Le pedí una mano, le dije que la cerrara. Entonces mojé su puño en su sexo y le pedí ponerlo en el centro del manchón de sudor, justo donde estaba lo que para mí era el pecho de aquella figura antropomórfica grabada en el suelo. Lo presionamos contra la losa.

«Nuestra primera obra de arte» —dije.

«Le falta la firma

No tenía sentido firmarlo:

«Es arte efímero, Minina

Se encogió de hombros, luego dijo que yo me tomaba todo muy en serio, que al menos en aquella noche no le interesaban los conceptos, que era nuestra primera obra y quería firmarla: «Ojalá pudiera quedarse en el suelo para siempre

Podemos hacer otros.

Le pedí que abriera las piernas. Metí mi dedo en su sexo, lo moví. Y en el centro de una losa escribí una M y una A.
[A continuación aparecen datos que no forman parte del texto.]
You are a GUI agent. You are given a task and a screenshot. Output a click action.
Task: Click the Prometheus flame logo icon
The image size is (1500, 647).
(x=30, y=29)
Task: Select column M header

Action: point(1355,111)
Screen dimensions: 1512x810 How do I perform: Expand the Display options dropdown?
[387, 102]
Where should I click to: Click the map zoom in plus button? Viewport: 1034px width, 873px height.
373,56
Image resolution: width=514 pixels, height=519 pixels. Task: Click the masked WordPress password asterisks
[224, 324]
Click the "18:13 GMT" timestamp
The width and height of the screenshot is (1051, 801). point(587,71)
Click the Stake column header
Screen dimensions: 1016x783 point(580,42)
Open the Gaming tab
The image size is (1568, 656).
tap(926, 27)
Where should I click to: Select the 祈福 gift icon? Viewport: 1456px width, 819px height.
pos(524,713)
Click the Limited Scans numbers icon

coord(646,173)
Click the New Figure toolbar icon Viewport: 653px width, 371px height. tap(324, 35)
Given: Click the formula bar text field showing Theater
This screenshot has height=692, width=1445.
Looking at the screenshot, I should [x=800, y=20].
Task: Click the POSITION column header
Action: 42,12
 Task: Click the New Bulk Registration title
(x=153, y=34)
«Debemos ponerle un nombre» —dijo.

Con un gesto le respondí que no.

«Ya te dije que no quiero saber de ningún jodido concepto. ¿Le ponemos un título?»

Me paré frente a ella. Sonreí.

«No tienes remedio» —dijo.

Asentí.

«Abrázame» —se recogió el cabello.

Pero elegí otro disco, uno de Elena Burke.

Del refrigerador saqué una botella de vino. Le quité el corcho. Tomaríamos a pico de botella.

«Abrázame» —se cruzó de brazos.

Insistí con la botella y me dio una suave cachetada. Bebió, me devolvió la botella. Moonligth pidió que la disculpara, iría al baño a ducharse. De su bolso sacó una almohadilla sanitaria.

Fui a mi habitación —recordé que en el baño sólo estaba mi toalla y le llevé una.

«Gracias» —dijo.

La besé. De regreso al estudio vi la huella de sangre que dejó Moonlight camino al baño.

Subí el volumen de las bocinas.

Tras beber un largo trago de vino me senté frente a la figura que entre los dos habíamos hecho. Miré la hora, debía terminar con el desorden que tenía en la sala —páginas de nuestra prensa estrujadas y manchadas, latas de pintura vacías, devolver la escalera, limpiar las brochas—. También debía prepararme algo de comida y limpiar.